While vocalized signs and symptoms may be the same, there are some unique findings with sleep apnea in older adults. Comorbidities often create difficulties for restful sleep in the older patient. Having 5 or more apneas or hypopneas per hour of sleep occurs in approximately 70% to 80% of patients with dementia. Recent data suggest that 50% of older patients with heart failure experience sleep-disordered breathing. Medications may also affect sleep, such as antidepressants, some antihypertensives, bronchodilators, diuretics, and decongestants. When considering treatment options for the older patient with OSA, a good fit with the interface may be difficult when considering edentulism.

Medscape: How would you describe the state of the science with regard to sleep apnea in older adults? What are your predictions for the future?

Dr. Flaugher: The science of sleep apnea continues to evolve. Studies are currently being conducted on the feasibility of a hypoglossal nerve stimulator for the treatment of OSA. The stimulator activates the hypoglossal nerve, which mobilizes the genioglossus muscle, which will lead to tongue protrusion with increased pharyngeal diameter and air flow. The initial costs, most likely, will be prohibitive for older patients, although when comparing the cost of this treatment to potentially decreasing the risk of associated healthcare diagnoses, such as atrial fibrillation, congestive heart failure, and stroke, it may prove to be a cost-effective measure.

There is a pharmacological agent in development for individuals with moderate to severe OSA. This drug has been shown to be effective in reversing depressed breathing by opioids. Additionally, the drug has been shown to stimulate an additional brain region that regulates muscle tone in the upper airways.

Medscape: What resources are available to healthcare providers who treat older adults relative to sleep apnea?

Dr. Flaugher: A Systematic Review of the Literature Regarding the Diagnosis of Sleep Apnea is available from the Agency for Healthcare Research and Quality Web site.

Other excellent sources of online information are the Web sites of the National Institute of Neurological Disorders and Stroke, the American Sleep Medicine Foundation, the National Sleep Foundation, the American Academy of Sleep Medicine, and the Sleep Research Society.

Medscape: What major challenges do providers and families face when dealing with older adults with sleep apnea?

Dr. Flaugher: Early assessment and treatment of sleep disorders is one of the most challenging obstacles when working with the older adult. Often older patients don't realize problems with their sleep and are compensating by taking daily naps. Many prescribed medications also affect normal sleep patterns, and the presence of comorbidities makes them at high risk for additional health problems and possible death.

Medscape: What were the most significant aspects of your presentation?

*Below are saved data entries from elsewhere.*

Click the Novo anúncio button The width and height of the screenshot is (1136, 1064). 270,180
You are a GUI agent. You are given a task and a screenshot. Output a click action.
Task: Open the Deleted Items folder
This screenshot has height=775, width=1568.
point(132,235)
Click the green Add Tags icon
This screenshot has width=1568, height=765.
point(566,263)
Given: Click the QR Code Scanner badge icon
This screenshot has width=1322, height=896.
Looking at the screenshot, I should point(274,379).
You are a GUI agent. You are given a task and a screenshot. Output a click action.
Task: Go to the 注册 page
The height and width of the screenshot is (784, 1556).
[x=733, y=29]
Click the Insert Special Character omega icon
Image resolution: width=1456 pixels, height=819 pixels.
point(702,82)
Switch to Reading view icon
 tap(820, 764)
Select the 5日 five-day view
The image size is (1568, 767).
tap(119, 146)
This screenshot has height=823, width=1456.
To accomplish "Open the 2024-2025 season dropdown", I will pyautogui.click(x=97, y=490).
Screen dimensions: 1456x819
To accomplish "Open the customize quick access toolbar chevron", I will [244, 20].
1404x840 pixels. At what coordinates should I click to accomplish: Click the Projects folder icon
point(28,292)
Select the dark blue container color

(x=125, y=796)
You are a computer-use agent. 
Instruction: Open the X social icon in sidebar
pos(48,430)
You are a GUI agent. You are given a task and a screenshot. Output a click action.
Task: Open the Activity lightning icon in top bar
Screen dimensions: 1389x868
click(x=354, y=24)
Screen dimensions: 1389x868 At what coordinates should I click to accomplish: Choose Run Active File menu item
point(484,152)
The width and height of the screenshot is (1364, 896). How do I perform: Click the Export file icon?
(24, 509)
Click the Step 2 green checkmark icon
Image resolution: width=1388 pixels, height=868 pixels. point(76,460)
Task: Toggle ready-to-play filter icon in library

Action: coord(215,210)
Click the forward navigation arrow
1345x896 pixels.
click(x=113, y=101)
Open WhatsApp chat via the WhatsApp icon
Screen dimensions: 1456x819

Dr. Flaugher: Two points I would like stress from my presentation are that early recognition of OSA is critical, and that potential serious health problems can occur without proper treatment modalities. If more people are identified as having OSA and receive early treatment, the life-threatening comorbidities that have been associated with this particular sleep disorder can be limited.

Dr. Flaugher has disclosed no relevant financial relationships.